The Online Publisher’s Association released a study on native advertising this week that pretty much validates everything we (or I, at least) thought about native campaigns for news publications these days.
1) Native Advertising is Not the Future
OPA President Pam Horan spoke with me over the phone and says that what the study really surfaced is that native advertising “is really an outgrowth of the custom and integrated marketing that OPA publishers have been leveraging for years.” The thing is that now marketers are coming to publishers, the experts in content creation, for the “skills, content assets, infrastructure that are necessary to create effective native solutions.”
Based on their survey of publishers, the study reveals that native solutions aren’t for every publication, or for every campaign. “There’s a place for it, but I don’t think we’re moving away from banner advertising…publishers know their audiences better than anyone and they know what’s going to drive engagement.” Horan says.
Lesson: If you’re publication is going native — you probably need a really good team in the newsroom to help create and oversee the process.
2) Best Practices Are Still Evolving
I still cringe when I think about The Atlantic’s Scientology campaign.

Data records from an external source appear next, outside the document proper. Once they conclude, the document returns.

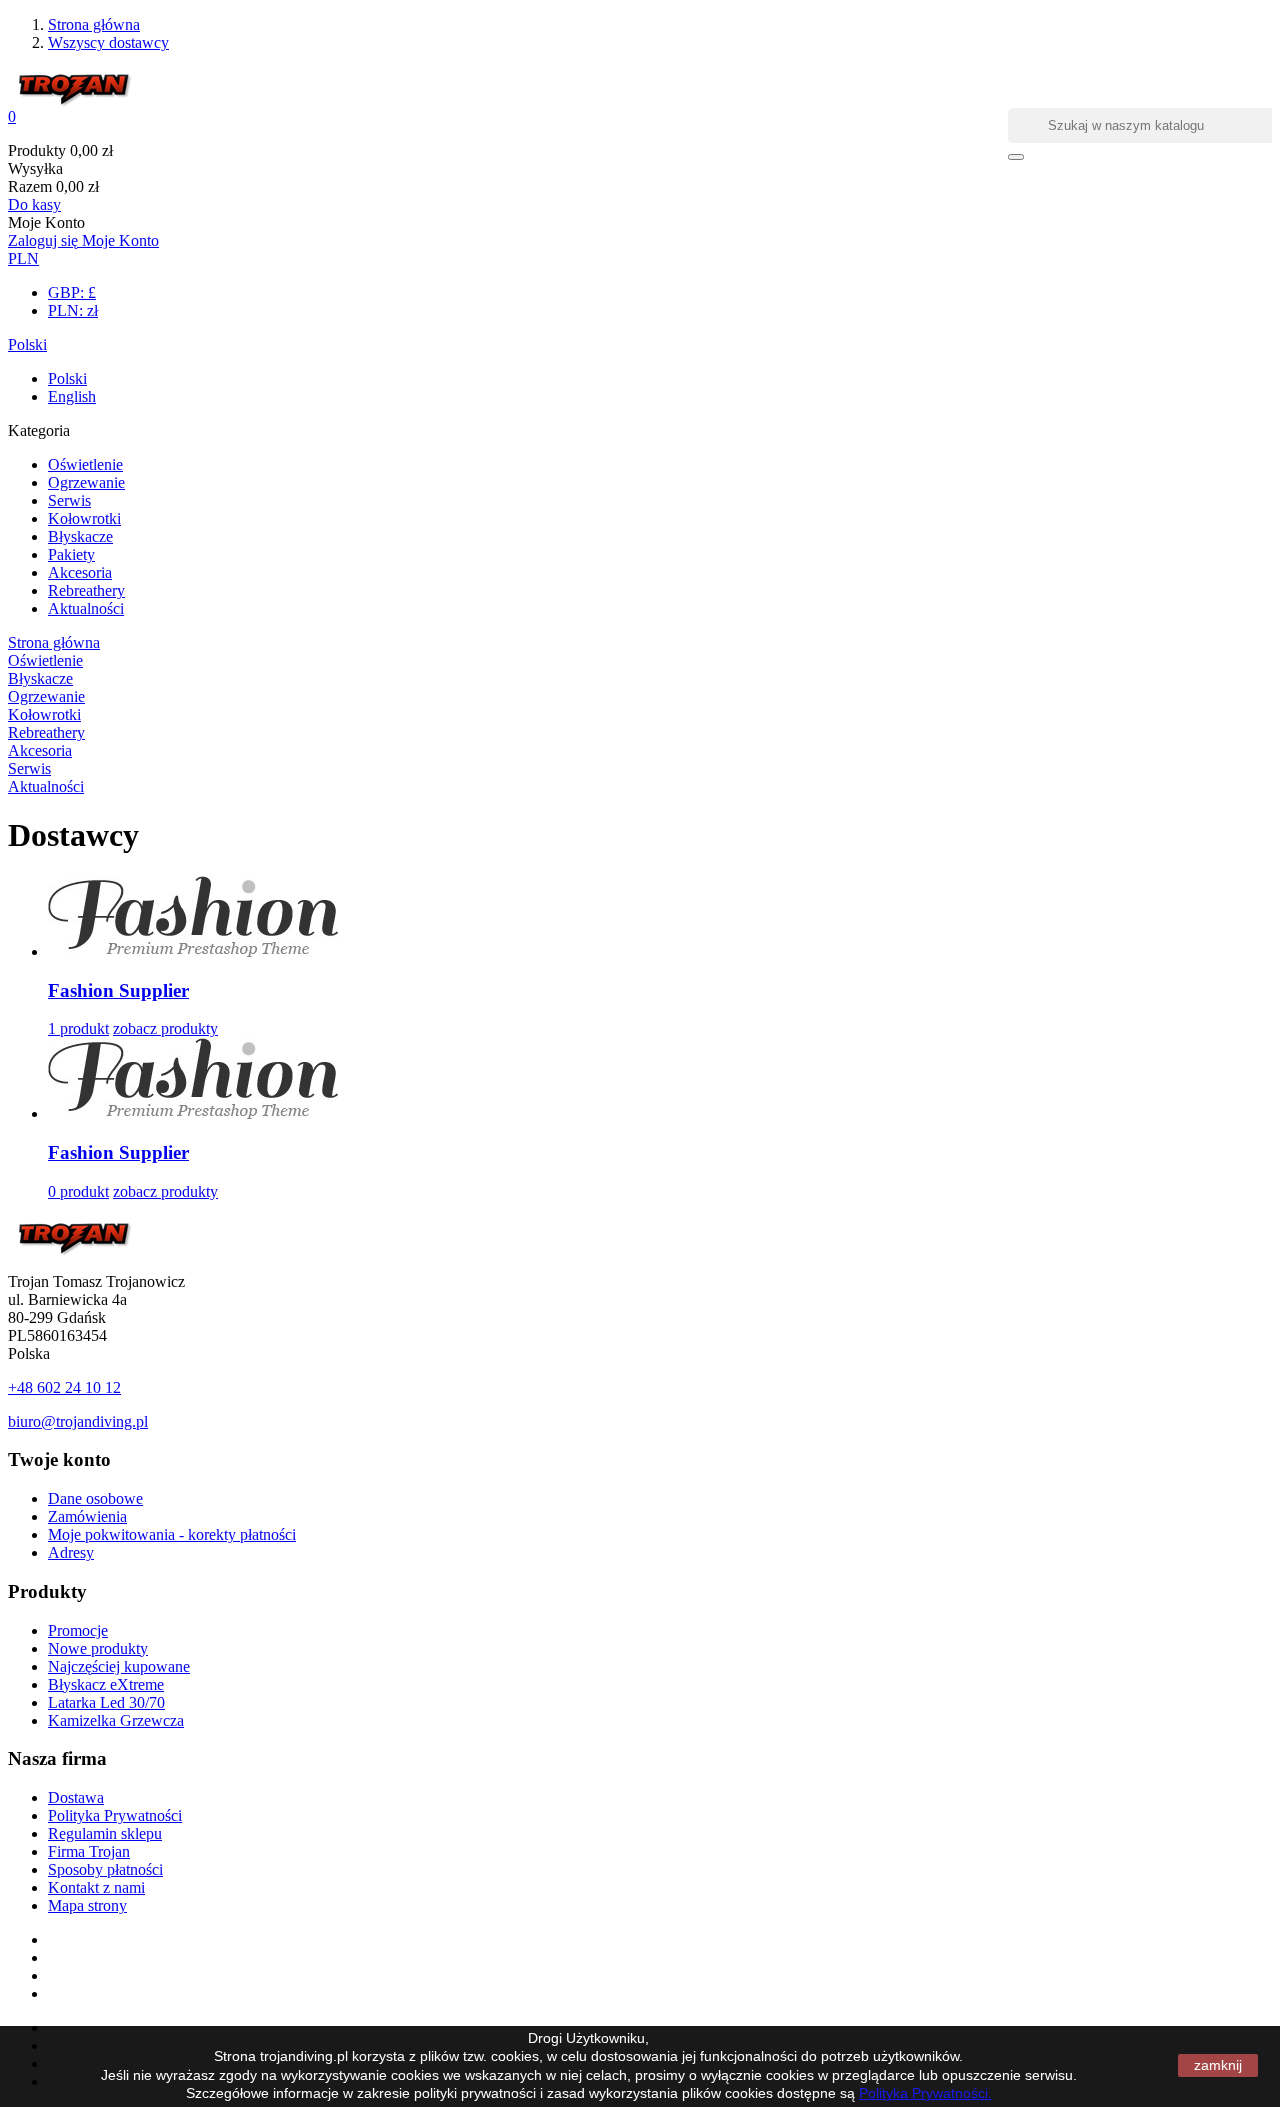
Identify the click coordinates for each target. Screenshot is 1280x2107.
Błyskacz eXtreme (106, 1684)
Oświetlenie (85, 464)
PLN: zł (73, 310)
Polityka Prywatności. (925, 2093)
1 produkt (78, 1028)
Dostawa (76, 1797)
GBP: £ (72, 292)
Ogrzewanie (86, 482)
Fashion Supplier (118, 990)
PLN (23, 258)
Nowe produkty (98, 1648)
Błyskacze (80, 536)
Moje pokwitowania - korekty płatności (172, 1534)
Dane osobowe (95, 1498)
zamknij (1218, 2065)
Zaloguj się (45, 240)
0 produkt (78, 1191)
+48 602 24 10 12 (64, 1387)
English (72, 396)
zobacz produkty (165, 1028)
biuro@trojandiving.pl (78, 1421)
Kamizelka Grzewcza (116, 1720)
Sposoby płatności (105, 1869)
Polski (27, 344)
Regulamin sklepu (105, 1833)
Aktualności (86, 608)
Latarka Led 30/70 (106, 1702)
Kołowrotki (84, 518)
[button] (640, 117)
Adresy (71, 1552)
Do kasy (34, 204)
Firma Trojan (89, 1851)
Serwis (69, 500)
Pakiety (71, 554)
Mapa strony (87, 1905)
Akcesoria (80, 572)
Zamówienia (87, 1516)
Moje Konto (120, 240)
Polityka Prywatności (115, 1815)
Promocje (78, 1630)
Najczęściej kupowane (119, 1666)
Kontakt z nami (96, 1887)
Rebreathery (86, 590)
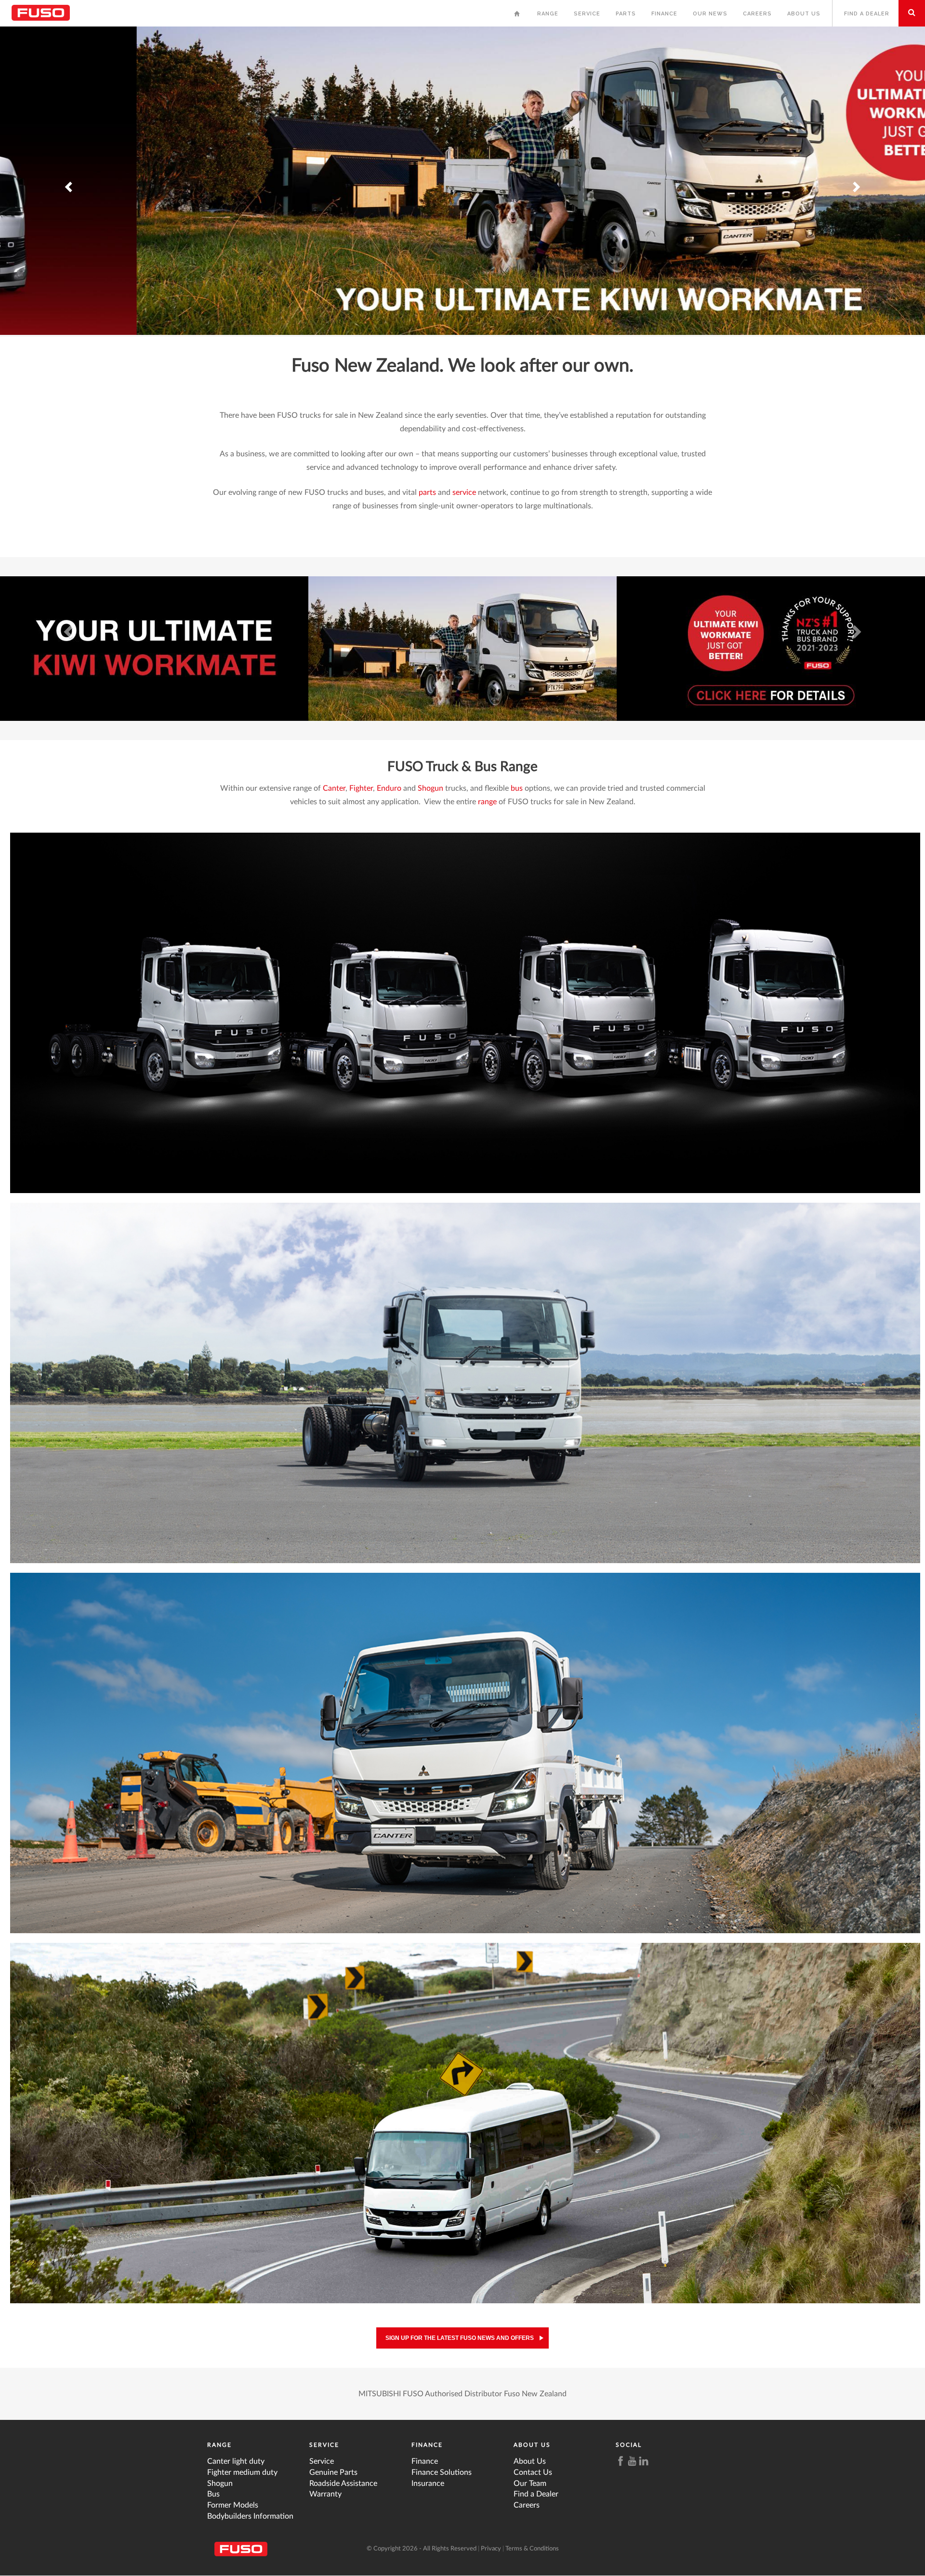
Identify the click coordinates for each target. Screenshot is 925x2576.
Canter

Best practices are still the main concern for publishers, namely how to best distinguish sponsored content, integrate it into the overall aesthetic of the publication, and ensure that there’s as much value in the sponsored campaign as there is in regular editorial content.
Horan says that “it’s still early innings, and we’re still learning how to do this effectively, as an industry, we’re finding out how to do this balancing act. I thnk we’re finding some good solutions…Our audienes are very vocal, when we change the color of our homepage, even, but when we looked at consumer backlash, we’re finding none to very little consumer complaints.”
It’s all about transparancy. Horan thinks that’s key to making native work on your site:
One of the things we feel very strongly about is that over time publishers have found that their realtionship with consumers is based on touch. There are so many other places the consumer can go to get their entertainment, news, all of that, and if the publisher is not transparant, the consumer will go somewhere else
For news publications, that is the most important factor of all. It’s not just about changing fonts, or graying content out, though that’s important. But since sponsored content is integrated into the editorial feed, it’s just as important to partner with advertisers that your audience is going to respond to positively. As Horan notes, “it’s not like in print where there’s delineation, physically, from the content.”
That being said, maybe when it comes to news, it’s best to remember that native advertising doesn’t have to be for everyone.